Answer
$$\frac{1+\sin\theta}{\cot^2\theta}=\frac{\sin\theta}{\csc\theta-1}$$
The equation is an identity.
Work Step by Step
$$\frac{1+\sin\theta}{\cot^2\theta}=\frac{\sin\theta}{\csc\theta-1}$$
We examine from the left side first.
$$A=\frac{1+\sin\theta}{\cot^2\theta}$$
$\cot\theta$ can be written according to Quotient Identity, in which $\cot\theta=\frac{\cos\theta}{\sin\theta}$
$$A=\frac{1+\sin\theta}{\frac{\cos^2\theta}{\sin^2\theta}}$$
$$A=\frac{\sin^2\theta(1+\sin\theta)}{\cos^2\theta}$$
Next, we write $\cos^2\theta=1-\sin^2\theta=(1-\sin\theta)(1+\sin\theta)$, following the Pythagorean Identity.
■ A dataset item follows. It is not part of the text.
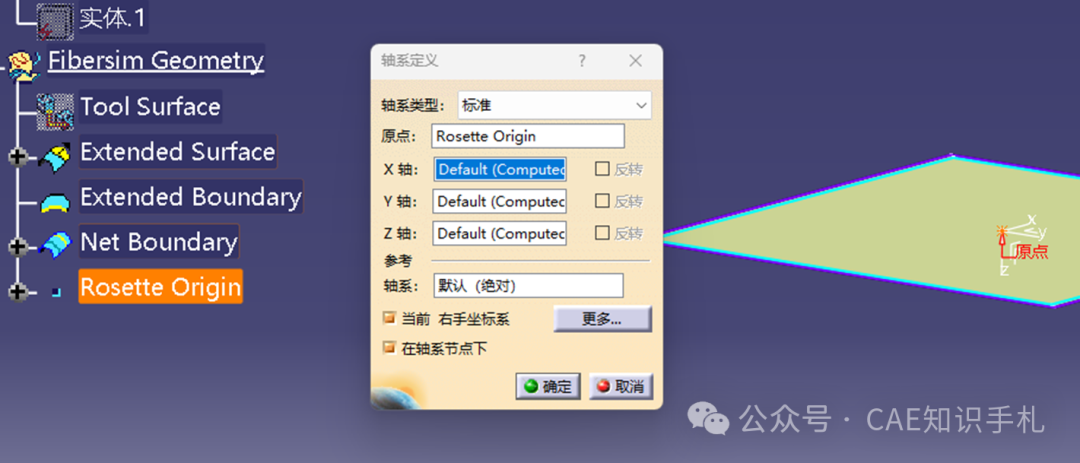The image size is (1080, 463).
Task: Uncheck the 在轴系节点下 option
Action: pyautogui.click(x=390, y=348)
$$A=\frac{\sin^2\theta(1+\sin\theta)}{(1-\sin\theta)(1+\sin\theta)}$$
$$A=\frac{\sin^2\theta}{1-\sin\theta}$$
The left side can be temporarily stopped being examined to switch to the right side.
$$B=\frac{\sin\theta}{\csc\theta-1}$$
$\csc\theta$ can be written according to Reciprocal Identity: $\csc\theta=\frac{1}{\sin\theta}$
$$B=\frac{\sin\theta}{\frac{1}{\sin\theta}-1}$$
$$B=\frac{\sin\theta}{\frac{1-\sin\theta}{\sin\theta}}$$
$$B=\frac{\sin^2\theta}{1-\sin\theta}$$
Thus, $A=B$. 2 sides are equal, so the equation is verified to be an identity.